In the trapezoid, the bases are 24 and 12 and the edges are 10.A circle of radius 1 is inscribed in each corner
In the trapezoid, the bases are 24 and 12 and the edges are 10.A circle of radius 1 is inscribed in each corner of the trapezoid. find the area of a quadrilateral with vertices at the centers of these circles
Let us omit the height CH of the trapezoid ABCD, and in the right-angled triangle CHD we determine the length of CH.
НD = (АD – ВС) / 2 = (24 – 12) / 2 = 6 cm.
CH ^ 2 = CD ^ 2 – HD ^ 2 = 10 ^ 2 – 6 ^ 2 = 100 – 36 = 64.
CH = 8 cm.
Determine the area of the trapezoid ABCD.
S1 = (AD + BC) * CH / 2 = (24 + 12) * 8/2 = 144 cm2.
The figure formed by the centers of the circles is a trapezoid.
Let us omit the height С1Н1 of the trapezium A1В1С1D1, the length of which is less than the height СН by two radii of the inscribed circles.
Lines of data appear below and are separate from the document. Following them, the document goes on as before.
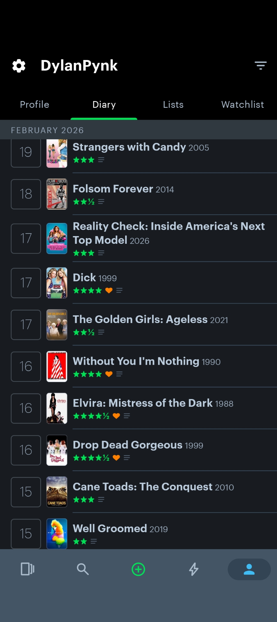Image resolution: width=277 pixels, height=622 pixels.
Task: Open settings via the gear icon
Action: (x=19, y=66)

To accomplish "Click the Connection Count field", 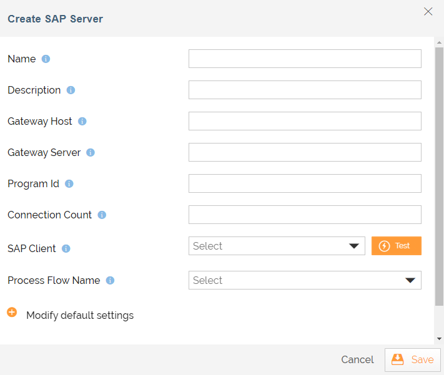I will click(x=305, y=215).
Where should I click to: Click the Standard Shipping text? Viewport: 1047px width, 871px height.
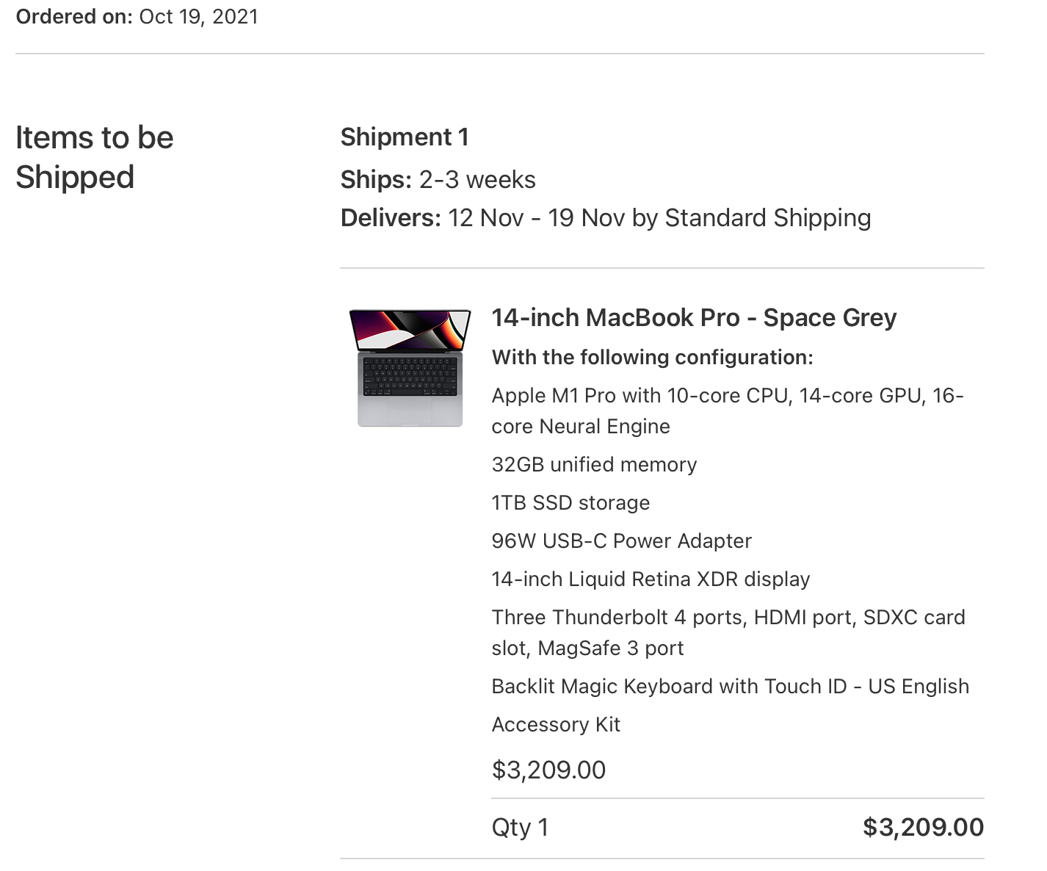[767, 217]
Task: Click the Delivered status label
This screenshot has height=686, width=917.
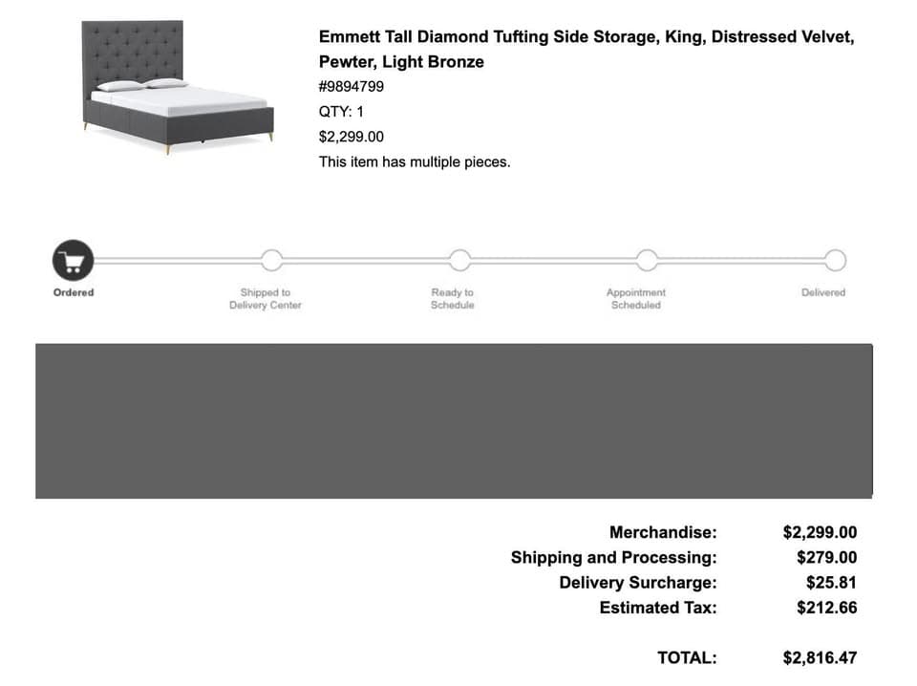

C1H1 = CH – R – R = 8 – 1 – 1 = 6 cm.
Trapezium ABCD is similar to trapezoid A1B1C1D1, the coefficient of similarity of which is equal to:
K = C1H1 / CH = 6/8 = 3/4.
The ratio of the areas of similar figures is equal to the square of the similarity coefficient.
S2 / S1 = (3/4) 2 = 9/16.
S2 = S1 * 9/16 = 144 * 9/16 = 81 cm2.
Answer: The area of the figure is A1B1C1D1 = 81 cm2.